*Data section*
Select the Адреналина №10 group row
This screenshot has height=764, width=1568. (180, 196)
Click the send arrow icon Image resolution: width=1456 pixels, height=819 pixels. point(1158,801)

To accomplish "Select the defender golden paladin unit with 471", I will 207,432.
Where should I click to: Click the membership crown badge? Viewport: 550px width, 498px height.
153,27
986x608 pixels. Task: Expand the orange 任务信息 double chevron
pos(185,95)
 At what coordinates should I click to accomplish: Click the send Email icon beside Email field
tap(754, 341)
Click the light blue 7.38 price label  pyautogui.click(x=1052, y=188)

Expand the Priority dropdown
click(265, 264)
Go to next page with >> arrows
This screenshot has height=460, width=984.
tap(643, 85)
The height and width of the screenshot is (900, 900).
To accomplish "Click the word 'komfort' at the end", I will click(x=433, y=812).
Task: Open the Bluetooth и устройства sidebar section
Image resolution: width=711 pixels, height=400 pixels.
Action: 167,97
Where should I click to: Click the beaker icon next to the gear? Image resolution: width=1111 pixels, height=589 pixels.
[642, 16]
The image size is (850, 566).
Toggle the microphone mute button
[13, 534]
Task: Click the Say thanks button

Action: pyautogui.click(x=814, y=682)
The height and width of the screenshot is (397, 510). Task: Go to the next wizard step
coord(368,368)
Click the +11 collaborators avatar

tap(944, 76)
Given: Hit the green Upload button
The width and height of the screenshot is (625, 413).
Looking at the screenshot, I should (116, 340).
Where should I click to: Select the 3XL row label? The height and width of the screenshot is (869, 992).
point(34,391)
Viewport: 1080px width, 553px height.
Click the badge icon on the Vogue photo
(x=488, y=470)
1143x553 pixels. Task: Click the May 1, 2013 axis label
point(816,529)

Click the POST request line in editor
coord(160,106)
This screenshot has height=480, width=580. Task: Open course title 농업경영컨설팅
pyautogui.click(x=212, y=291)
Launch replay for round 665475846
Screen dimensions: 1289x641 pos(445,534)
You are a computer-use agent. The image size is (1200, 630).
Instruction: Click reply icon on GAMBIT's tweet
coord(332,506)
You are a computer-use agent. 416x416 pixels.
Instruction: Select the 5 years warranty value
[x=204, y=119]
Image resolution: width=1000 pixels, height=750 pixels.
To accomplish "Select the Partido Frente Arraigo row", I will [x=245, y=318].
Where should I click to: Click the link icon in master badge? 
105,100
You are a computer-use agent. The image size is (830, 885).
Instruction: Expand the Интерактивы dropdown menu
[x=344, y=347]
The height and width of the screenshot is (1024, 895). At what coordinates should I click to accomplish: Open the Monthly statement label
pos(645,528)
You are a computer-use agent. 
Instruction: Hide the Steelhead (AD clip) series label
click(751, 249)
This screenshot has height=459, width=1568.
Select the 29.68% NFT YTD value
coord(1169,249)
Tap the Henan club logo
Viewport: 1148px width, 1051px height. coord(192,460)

*Required action*
If a line of the entries holds the word "size", copy it out.

*Written solution*
The image size is (850, 566).
You are a computer-use agent. The image size is (1200, 630).
You are a computer-use agent. The image size is (830, 885).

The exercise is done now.